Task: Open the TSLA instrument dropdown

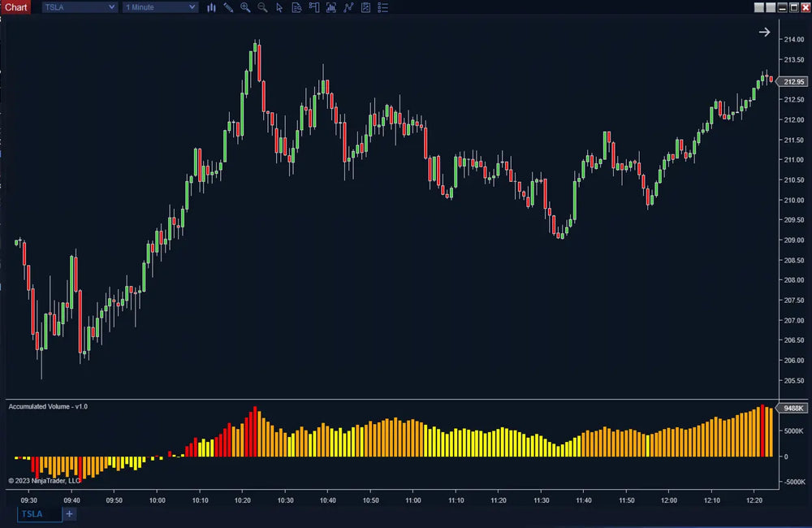Action: [78, 6]
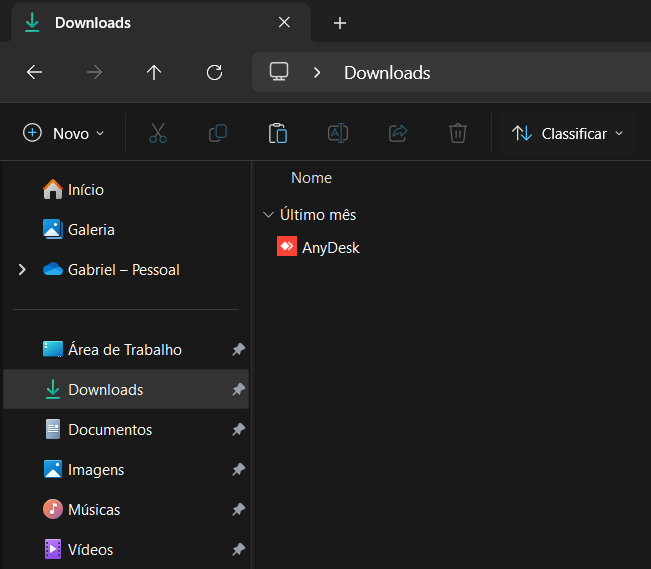This screenshot has width=651, height=569.
Task: Click the Back navigation arrow
Action: coord(34,72)
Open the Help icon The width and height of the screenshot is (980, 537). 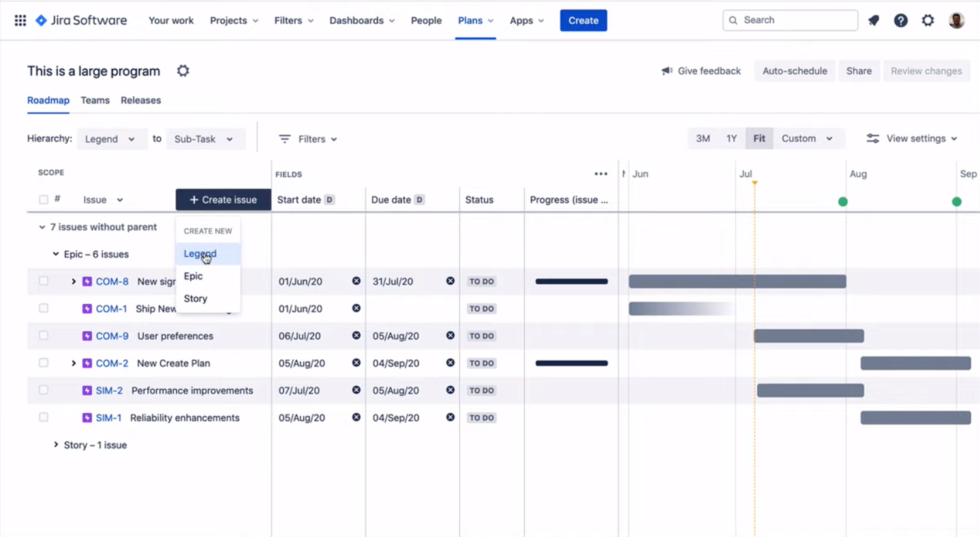900,20
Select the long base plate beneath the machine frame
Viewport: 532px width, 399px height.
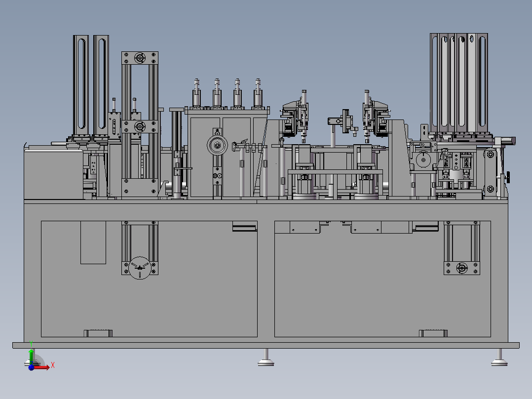click(266, 345)
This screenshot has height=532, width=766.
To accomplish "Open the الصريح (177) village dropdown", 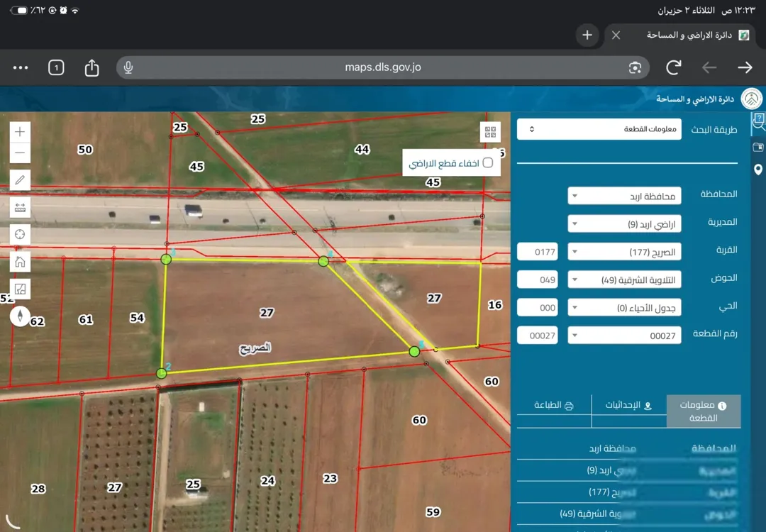I will pyautogui.click(x=624, y=252).
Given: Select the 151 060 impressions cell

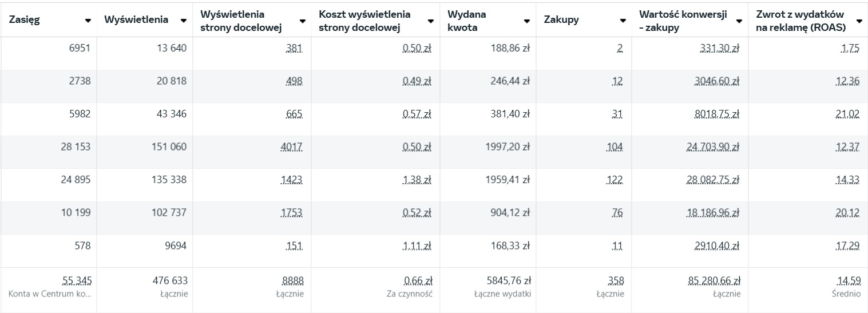Looking at the screenshot, I should tap(168, 148).

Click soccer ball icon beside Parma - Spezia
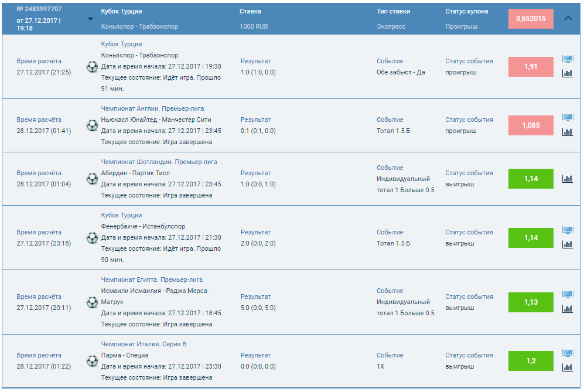[x=92, y=361]
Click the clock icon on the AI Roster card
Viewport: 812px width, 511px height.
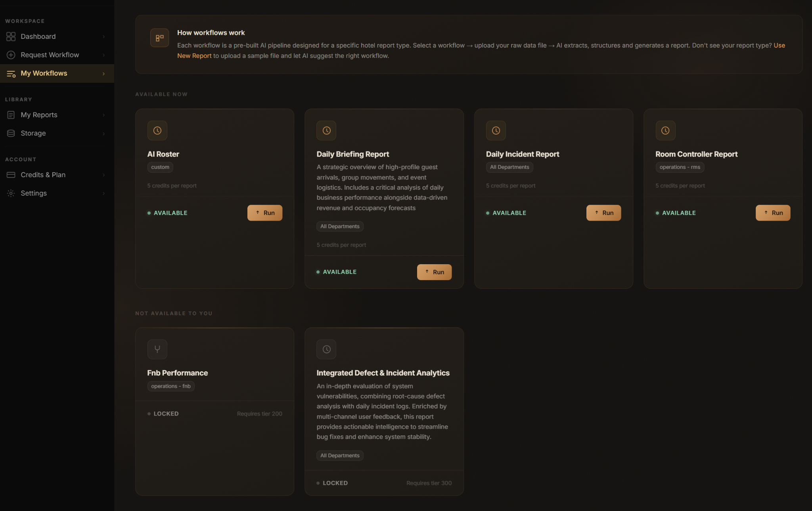[157, 130]
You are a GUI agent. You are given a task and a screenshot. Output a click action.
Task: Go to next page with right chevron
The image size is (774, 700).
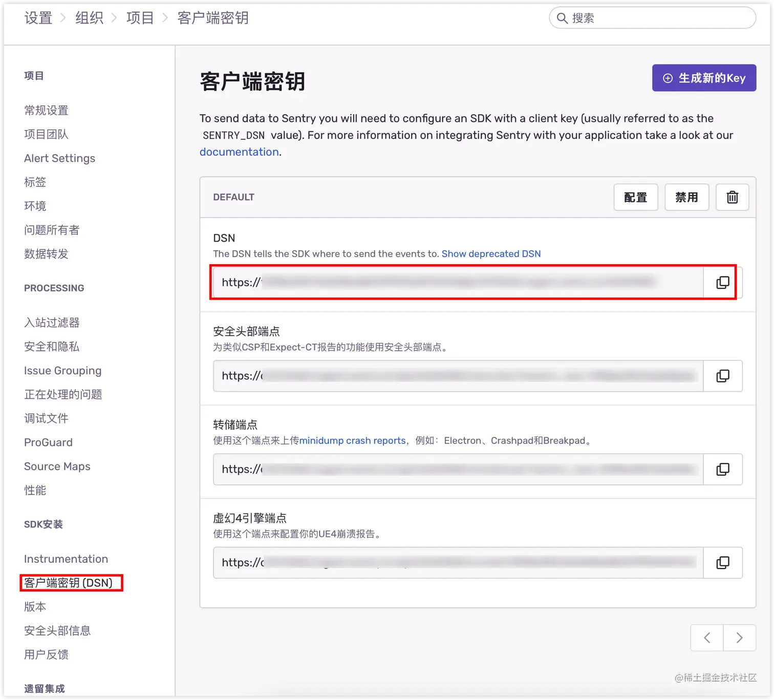[739, 638]
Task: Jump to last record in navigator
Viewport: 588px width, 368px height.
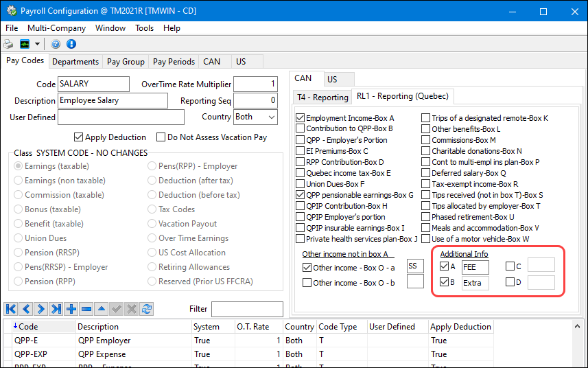Action: tap(56, 309)
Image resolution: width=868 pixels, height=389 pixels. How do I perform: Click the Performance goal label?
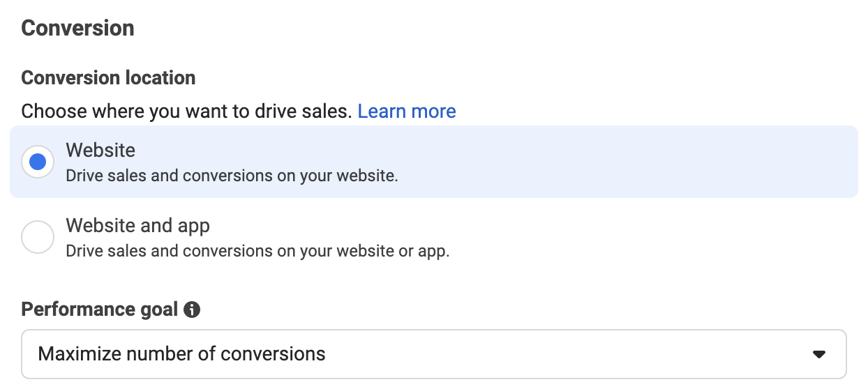click(x=100, y=310)
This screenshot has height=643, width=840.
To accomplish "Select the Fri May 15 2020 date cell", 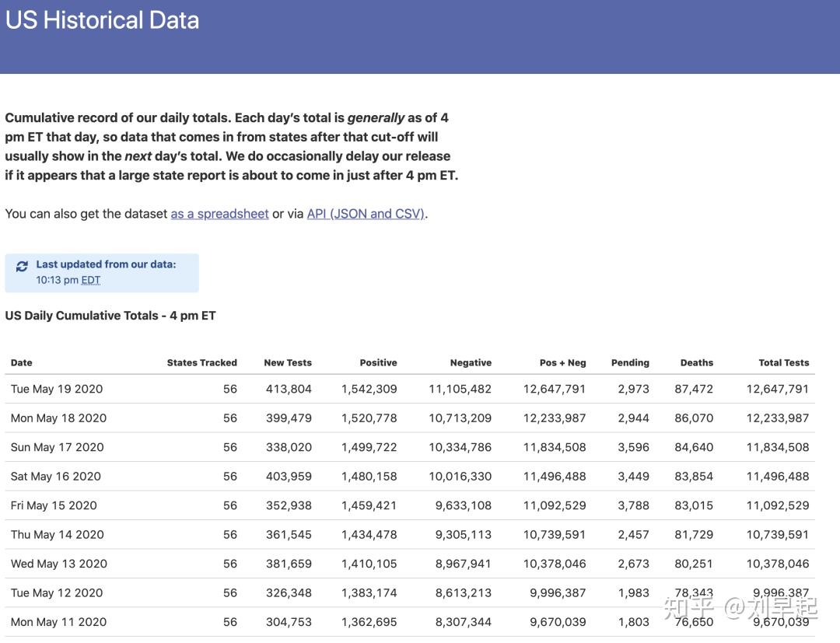I will coord(54,505).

:::

* _What this task involves_: No picture is to be printed. Output exactly the lines above from the line containing "Click soccer ball icon beside Parma - Spezia" through the line containing "This screenshot has height=643, width=840.".

* _Answer space_:
Click soccer ball icon beside Parma - Spezia
[x=92, y=361]
Click the clock icon on the AI Roster card
Viewport: 812px width, 511px height.
[157, 130]
You are a GUI agent. You are given a task and a screenshot. Output a click action.
Task: Go to next page with right chevron
The image size is (774, 700).
[739, 638]
Task: Jump to last record in navigator
Viewport: 588px width, 368px height.
Action: tap(56, 309)
Image resolution: width=868 pixels, height=389 pixels. How do I perform: Click the Performance goal label?
click(x=100, y=310)
This screenshot has height=643, width=840.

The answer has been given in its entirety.